Ritterhude. Erst klickten die Verschlüsse der Handy-Kameras, dann brandete Beifall auf: Irina Wischnizkaja war nach der Konzertpause auf die Bühne des Hamme-Forums zurückgekehrt. Sie trug jetzt eine flammend rote Robe. Die Vorschusslorbeeren hatte sich die Weißrussin im ersten Teil der „Vocal Klassik-Night“ redlich verdient, zum Beispiel in Un bel di vedremo, der sehnsuchtsvollen Arie der Cio-Cio-San aus Giacomo Puccinis Verismo-Oper Madame Butterfly. Für Sopranistinnen wegen der halsbrecherischen Sprünge und dramatischen Steigerungen mit Höchstschwierigkeiten gespickt. Das Kleid der Frau in Rot war zugleich eine Vorwegname dessen, was kommen würde, denn im zweiten Abschnitt wartete das Konzert mit viel Kolorit und amourösen Verheißungen auf. Angefangen mit den „Zigeunergeigen“, die die Gräfin Mariza in der der gleichnamigen Operette von Emmerich Kálmán hört, über den in einem jüdischen Schtetl von Wohlstand träumenden Milchmann Tevje aus Jerry Bocks Musical Anatevka bis hin zu Franz Lehàrs Lippen, den „schweigenden“ aus der Lustigen Witwe und den „so heiß küssenden“ der Giuditta.
Die Schwermut der Rusalka
Einen der Höhepunkte des Abends stellte das Lied an den Mond aus dem ersten Akt von Rusalka dar, der erfolgreichsten Oper von Antonín Dvorák. Die Arie der Nixe in diesem lyrischen Märchen verströmt slawische Schwermut. Sie ist Irina Wischnizkaja wie auf den Leib geschrieben. Große Solo-Momente hatte auch Wischnizkajas Partner Ivo Berkenbusch. Der Bariton, der sein Mund-Werk unter anderem in Meisterkursen von Placido Domingo erlernt hat, gefiel besonders in des Figaros Largo al factotum aus Gioachino Rossinis Barbier von Sevilla, in der er das Publikum auch mit seinem schauspielerischen Talent zu unterhalten vermochte. Mimik und Gebärden sprachen in dieser furiosen Auftritts-Kavatine Bände, ließen die Zuhörer förmlich den Rasierschaum auf der Wange spüren. Kapellmeister Olaf Wiegmann, wie Wischnizkaja am Staatstheater Oldenburg engagiert, trat ebenfalls solistisch hervor: In einem von Wolfgang Amadeus Mozart geschriebenen D-Dur-Rondo (KV 485) und schließlich in Franz Liszts Liebestraum, in seiner dritten Fassung ein pianistisches Bravourstück in bester Nocturne-Tradition.

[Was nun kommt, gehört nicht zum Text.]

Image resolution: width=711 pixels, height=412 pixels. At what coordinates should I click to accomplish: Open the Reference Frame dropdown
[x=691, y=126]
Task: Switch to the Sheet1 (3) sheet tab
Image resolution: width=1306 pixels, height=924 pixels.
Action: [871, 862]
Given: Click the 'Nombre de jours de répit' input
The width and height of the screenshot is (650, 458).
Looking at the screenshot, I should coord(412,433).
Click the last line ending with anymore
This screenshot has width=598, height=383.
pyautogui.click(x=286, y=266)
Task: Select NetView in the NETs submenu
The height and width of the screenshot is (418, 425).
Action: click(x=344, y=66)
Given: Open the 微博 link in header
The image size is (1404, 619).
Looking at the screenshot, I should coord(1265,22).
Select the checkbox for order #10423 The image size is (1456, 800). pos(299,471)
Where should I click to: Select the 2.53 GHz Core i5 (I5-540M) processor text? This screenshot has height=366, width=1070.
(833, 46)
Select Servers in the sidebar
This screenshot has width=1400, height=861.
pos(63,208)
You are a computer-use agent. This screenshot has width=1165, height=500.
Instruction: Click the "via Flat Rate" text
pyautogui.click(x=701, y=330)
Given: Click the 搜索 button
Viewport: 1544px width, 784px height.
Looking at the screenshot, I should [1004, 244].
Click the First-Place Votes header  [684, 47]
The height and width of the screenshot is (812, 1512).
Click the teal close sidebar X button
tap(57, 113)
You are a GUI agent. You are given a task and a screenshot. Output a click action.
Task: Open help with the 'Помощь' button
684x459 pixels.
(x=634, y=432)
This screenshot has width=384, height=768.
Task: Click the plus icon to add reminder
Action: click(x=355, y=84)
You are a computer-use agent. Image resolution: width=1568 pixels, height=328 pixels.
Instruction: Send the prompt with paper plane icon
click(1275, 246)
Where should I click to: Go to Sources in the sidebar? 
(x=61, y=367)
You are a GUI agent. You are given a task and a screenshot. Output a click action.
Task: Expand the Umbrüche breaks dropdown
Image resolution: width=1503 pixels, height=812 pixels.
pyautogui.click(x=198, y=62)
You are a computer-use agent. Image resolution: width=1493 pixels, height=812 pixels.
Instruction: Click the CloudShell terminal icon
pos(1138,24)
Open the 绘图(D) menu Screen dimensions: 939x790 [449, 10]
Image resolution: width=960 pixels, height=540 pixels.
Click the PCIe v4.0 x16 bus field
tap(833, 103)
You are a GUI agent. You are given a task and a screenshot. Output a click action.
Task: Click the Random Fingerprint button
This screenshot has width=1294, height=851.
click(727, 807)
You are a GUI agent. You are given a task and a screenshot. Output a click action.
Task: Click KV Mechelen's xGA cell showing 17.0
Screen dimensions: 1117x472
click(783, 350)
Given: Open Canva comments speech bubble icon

Doch eingehegt in der Rolle des Begleitmusikers war Wiegmann kein Deut weniger hörenswert. Wie überhaupt das Trio Il Belcanto immer dann mit Sensibilität in der Interpretation bestach, wenn es als Ensemble auftrat und die Vokalisten sich mit Mezza Voce, halber Stimme, in den Dienst des harmonischen Dreiklangs stellten. Ein wunderbares Beispiel: Die Barcarole aus Jacques Offenbachs Hoffmanns Erzählungen, die im nahe der Hamme gelegenen Forum eine Woge der Begeisterung auslöste. Eine Barcarole, das italienische Wort für Boot und Barke, war ursprünglich ein Lied der venezianischen Gondolieren. Der Sechsachtel- oder Zwölfachteltakt erweckt den Eindruck einer wiegenden Melodie-Bewegung, ähnlich dem Schaukeln einer Gondel. Bleibt noch zu erwähnen, dass Ivo Berkenbusch sich auch als hervorragender Entertainer erwies. In seinen Anekdoten nahm der warm timbrierte Bariton Kollegen wie Mario del Monaco, Maria Callas und Montserrat Caballé auf die Schippe.
Der Name Il Belcanto mag in diesem Konzert die eine oder andere falsche Erwartung geweckt haben. Er steht für die Ära der Komponisten Donizetti, Bellini und Rossini, für verschnörkelte Gesangstechnik, für Portamenti und Koloraturen. Tatsächlich war man aber in ganz anderen musikalischen Epochen unterwegs. Lediglich die Kavatine des Figaro ist dem Belcanto-Zeitalter zuzurechnen. Nimmt man „Belcanto“ freilich wörtlich als „schöner Gesang“ – so ist der Nagel auf den Kopf getroffen.